Le discours du trône indiquera l’orientation du gouvernement au cours de la première session de la 42e législature. Comme beaucoup de Canadiens, les néo-démocrates sont impatients de voir ce que sera la priorité et l’orientation de départ du nouveau gouvernement. Son élection a reposé essentiellement sur un désir de changement, et les orientations présentées au cours de la campagne étaient plutôt minces et vagues. Une chose est sûre, il y a tellement à faire et à défaire après le passage de Stephen Harper que les questions sur lesquelles travailler sont pratiquement innombrables; nous sommes impatients de travailler en ce sens avec les Canadiens.

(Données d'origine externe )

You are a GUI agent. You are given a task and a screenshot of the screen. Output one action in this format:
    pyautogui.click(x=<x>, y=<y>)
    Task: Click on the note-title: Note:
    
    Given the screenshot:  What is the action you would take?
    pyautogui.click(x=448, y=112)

Si les néo-démocrates ont été déçus du résultat de l’élection, il reste qu’il s’agit du deuxième meilleur résultat électoral de l’histoire de notre parti et que notre situation n’a absolument rien à voir avec la déroute à laquelle on a assisté lorsque les libéraux ont repris le pouvoir la dernière fois. Nous avons de profondes racines au Québec et des députés de la Saskatchewan ont été réélus, ce qui est particulièrement réconfortant, étant donné les racines qu’a le parti dans les prairies.

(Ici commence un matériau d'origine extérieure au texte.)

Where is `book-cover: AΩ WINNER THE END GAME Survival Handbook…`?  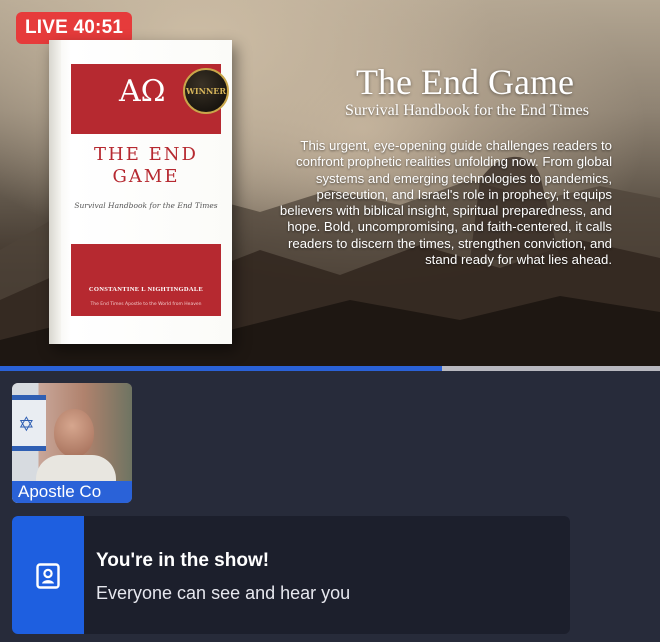 book-cover: AΩ WINNER THE END GAME Survival Handbook… is located at coordinates (140, 192).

Notre priorité sera de veiller à ce que le gouvernement tienne parole et à ce que les vieilles habitudes ne s’insinuent pas de nouveau à mesure que les libéraux prennent leurs aises au pouvoir. La longue tradition qui consiste à faire campagne à gauche pour ensuite diriger à droite doit être abandonnée pour que certains problèmes, comme la pauvreté chez les enfants, soient véritablement traités, et qu’ils ne risquent pas de devenir des traits de société. Les néo‑démocrates s’engagent à offrir une opposition progressiste qui veillera à ce que le gouvernement se souvienne des raisons pour lesquelles il a été élu, et à ce qu’il agisse en conséquence.